Project description:Newts can regenerate amputated limbs and cardiac tissue, unlike mammals which lack broad regenerative capacity. Several signaling pathways involved in cell proliferation, differentiation and survival during newt tissue regeneration have been elucidated, however the factors that coordinate signaling between cells, as well as the conservation of these factors in other animals, are not well defined. Here we report that media conditioned by newt limb explant cells (A1 cells) protect mammalian cardiomyocytes from oxidative stress-induced apoptosis. The cytoprotective effect of A1-conditioned media was negated by exposing A1 cells to GW4869, which suppresses the generation of extracellular vesicles (EVs). A1-EVs are similar in diameter (~100-150 nm), structure, and share several membrane surface and cargo proteins with mammalian exosomes.

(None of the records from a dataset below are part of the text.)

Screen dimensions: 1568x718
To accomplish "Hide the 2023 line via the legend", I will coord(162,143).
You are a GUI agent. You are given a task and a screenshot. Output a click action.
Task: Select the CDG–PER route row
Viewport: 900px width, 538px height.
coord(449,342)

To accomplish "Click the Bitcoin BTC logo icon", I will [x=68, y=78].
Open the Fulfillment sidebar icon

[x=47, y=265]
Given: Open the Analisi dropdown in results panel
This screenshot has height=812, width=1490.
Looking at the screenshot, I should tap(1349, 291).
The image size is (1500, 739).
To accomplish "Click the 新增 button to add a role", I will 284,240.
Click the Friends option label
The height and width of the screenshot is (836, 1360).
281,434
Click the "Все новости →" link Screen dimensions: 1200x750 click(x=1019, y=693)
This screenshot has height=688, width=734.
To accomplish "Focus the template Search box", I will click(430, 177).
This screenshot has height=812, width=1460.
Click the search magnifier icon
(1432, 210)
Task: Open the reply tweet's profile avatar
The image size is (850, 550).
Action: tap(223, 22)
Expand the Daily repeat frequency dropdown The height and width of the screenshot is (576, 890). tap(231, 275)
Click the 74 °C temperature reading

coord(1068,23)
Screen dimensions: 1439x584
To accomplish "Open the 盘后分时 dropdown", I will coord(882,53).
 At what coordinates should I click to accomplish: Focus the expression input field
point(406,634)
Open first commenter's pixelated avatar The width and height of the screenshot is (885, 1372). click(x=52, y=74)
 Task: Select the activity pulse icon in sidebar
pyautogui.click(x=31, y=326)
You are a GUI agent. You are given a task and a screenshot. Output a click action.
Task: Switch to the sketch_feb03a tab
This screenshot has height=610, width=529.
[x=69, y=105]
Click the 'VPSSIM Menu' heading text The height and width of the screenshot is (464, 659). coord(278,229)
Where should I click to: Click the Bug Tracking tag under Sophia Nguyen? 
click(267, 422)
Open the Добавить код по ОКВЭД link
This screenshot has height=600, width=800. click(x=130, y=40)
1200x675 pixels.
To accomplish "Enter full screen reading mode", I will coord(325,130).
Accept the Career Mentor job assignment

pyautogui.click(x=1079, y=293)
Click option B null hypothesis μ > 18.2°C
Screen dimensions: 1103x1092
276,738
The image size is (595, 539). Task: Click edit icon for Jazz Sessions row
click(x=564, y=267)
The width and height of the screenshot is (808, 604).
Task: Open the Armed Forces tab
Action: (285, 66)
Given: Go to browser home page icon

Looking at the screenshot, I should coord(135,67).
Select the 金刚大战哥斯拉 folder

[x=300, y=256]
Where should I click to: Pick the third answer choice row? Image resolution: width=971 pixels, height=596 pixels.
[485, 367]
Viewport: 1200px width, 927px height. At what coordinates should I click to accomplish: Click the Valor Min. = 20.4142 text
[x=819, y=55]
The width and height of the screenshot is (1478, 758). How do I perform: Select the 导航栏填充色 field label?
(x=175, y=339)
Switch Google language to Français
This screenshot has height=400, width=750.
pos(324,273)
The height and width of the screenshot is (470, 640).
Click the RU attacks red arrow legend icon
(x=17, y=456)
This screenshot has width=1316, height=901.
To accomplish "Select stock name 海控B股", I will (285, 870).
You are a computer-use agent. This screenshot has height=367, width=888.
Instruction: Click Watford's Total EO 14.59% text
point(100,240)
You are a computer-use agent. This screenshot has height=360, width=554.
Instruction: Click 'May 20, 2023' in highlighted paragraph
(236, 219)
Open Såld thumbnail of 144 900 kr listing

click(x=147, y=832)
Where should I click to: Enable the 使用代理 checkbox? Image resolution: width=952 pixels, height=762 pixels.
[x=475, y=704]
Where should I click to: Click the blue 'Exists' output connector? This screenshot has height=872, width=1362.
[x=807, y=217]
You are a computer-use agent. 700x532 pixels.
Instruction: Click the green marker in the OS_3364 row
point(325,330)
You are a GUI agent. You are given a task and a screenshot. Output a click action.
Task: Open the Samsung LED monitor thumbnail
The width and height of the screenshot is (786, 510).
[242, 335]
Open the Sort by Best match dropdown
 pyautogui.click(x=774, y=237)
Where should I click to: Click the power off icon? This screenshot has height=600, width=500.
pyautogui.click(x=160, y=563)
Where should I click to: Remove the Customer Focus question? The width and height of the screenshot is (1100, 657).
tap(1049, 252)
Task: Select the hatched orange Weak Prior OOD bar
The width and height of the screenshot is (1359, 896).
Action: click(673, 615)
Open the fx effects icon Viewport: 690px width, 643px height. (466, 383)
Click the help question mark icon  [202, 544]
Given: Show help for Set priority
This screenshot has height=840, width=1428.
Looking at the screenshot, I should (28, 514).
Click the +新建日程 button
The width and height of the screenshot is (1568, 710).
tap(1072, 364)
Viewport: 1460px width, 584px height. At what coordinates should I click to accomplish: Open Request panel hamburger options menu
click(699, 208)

However, isolated A1-EVs contain significantly higher levels of both RNA and protein per particle than mammalian EVs. Additionally, numerous cargo RNAs and proteins are unique to A1-EVs. Of particular note, A1-EVs contain numerous mRNAs encoding nuclear receptors, membrane ligands, as well as transcription factors. Mammalian cardiomyocytes treated with A1-EVs showed increased expression of genes in the PI3K/AKT pathway, a pivotal player in survival signaling. We conclude that newt cells secrete EVs with diverse, distinctive RNA and protein contents. Despite ~300 million years of evolutionary divergence between newts and mammals, newt EVs confer cytoprotective effects on mammalian cardiomyocytes.